自在コラム

⇒ 日常での観察や大学キャンパスでの見聞、環境や時事問題、メディアとネットの考察などを紹介する宇野文夫のコラム

★拉致「宇出津事件」の現場

2013年09月12日 | ⇒ドキュメント回廊
 「舟隠し」。地元では昔からそう呼ばれていた場所だ。石川県能登町宇出津(うしつ)の遠島山公園の下の入り江だ。山が海に突き出たような岬で、入り組んだリアス式海岸は風光明媚(ふうこうめいび)とされるが、歩くにはアップダウンがきつい。この辺りでは15世紀ごろ城があり、入り江では水軍の舟が隠されるようにして配置されていたことから、「舟隠し」と名がついた。狭い入り江で両サイドでうっそうと木々で囲まれている。辺りは昼でも暗い。

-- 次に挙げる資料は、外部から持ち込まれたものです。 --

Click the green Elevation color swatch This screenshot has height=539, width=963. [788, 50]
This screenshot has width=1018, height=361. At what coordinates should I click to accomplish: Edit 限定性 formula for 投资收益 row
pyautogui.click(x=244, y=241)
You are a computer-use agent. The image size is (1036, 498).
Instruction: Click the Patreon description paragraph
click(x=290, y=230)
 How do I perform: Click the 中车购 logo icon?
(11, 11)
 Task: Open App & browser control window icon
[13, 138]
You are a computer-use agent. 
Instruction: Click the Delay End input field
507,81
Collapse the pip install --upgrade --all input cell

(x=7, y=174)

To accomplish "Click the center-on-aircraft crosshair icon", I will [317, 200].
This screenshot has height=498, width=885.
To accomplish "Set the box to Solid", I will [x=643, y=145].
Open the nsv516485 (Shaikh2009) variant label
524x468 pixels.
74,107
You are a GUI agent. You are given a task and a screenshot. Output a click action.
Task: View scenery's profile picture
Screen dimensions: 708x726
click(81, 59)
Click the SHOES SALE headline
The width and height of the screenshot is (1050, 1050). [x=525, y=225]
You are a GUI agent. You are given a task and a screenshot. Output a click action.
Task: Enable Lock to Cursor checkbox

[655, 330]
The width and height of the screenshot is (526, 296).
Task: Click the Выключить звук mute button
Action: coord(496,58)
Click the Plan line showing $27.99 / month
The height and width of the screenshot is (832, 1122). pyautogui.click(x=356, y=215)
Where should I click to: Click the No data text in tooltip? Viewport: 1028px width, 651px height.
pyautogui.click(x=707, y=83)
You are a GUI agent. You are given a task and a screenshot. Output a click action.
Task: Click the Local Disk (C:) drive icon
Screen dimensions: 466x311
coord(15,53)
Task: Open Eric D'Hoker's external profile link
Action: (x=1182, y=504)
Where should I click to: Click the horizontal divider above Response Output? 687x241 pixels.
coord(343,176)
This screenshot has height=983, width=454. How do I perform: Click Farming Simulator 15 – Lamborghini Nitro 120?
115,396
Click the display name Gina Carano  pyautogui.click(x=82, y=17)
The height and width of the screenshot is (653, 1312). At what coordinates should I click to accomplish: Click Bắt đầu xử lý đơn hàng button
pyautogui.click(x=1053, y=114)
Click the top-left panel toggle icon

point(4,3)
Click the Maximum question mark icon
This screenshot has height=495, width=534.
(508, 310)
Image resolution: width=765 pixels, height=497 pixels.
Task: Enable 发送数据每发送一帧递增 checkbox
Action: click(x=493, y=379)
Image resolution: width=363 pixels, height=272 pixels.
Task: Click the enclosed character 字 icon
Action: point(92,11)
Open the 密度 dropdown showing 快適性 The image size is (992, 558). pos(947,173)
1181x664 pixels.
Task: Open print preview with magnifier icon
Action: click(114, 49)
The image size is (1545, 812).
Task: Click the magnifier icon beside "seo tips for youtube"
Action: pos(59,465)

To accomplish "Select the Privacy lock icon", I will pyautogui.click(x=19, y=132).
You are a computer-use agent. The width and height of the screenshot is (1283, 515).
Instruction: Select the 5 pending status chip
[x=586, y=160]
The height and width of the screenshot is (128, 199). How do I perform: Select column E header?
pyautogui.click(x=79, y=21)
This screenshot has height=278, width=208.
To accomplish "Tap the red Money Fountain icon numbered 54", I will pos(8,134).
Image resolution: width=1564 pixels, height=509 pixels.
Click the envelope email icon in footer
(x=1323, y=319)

  ここで国際事件、北朝鮮による拉致事件の第1号事件が起きた。政府の拉致問題対策本部のホームページなどによると、政府が拉致被害者として認定しているのは17人。その第1号ともいえるのが「宇出津事件」だ。

  事件の経緯はこうだ。1977年9月18日、東京都三鷹市の警備員だった久米裕さん(当時52歳)と在日朝鮮人の男(同37歳)は、国鉄三鷹駅を出発した。東海道を進み、福井県芦原温泉を経由して翌19日、能都町(現・能登町)宇出津(うしつ)の旅館「紫雲荘」に到着した。午後9時。2人は黒っぽい服装で宿を出た。怪しんだ旅館側は警察に通報し、石川県警からの連絡で能都署員と本部の捜査員が現場に急行した。旅館から歩いて5分ほどの小さな入り江「舟隠し」で男は石をカチカチとたたいた。数人の工作員が姿を現し、久米さんと闇に消えた。男は外国人登録証の提示を拒否したとして、駆けつけた署員に逮捕された。旅館からはラジオや久米さんの警棒などが見つかった。この年の11月15日、横田めぐみさん(当時13歳)が日本海に面した新潟の町から姿を消した。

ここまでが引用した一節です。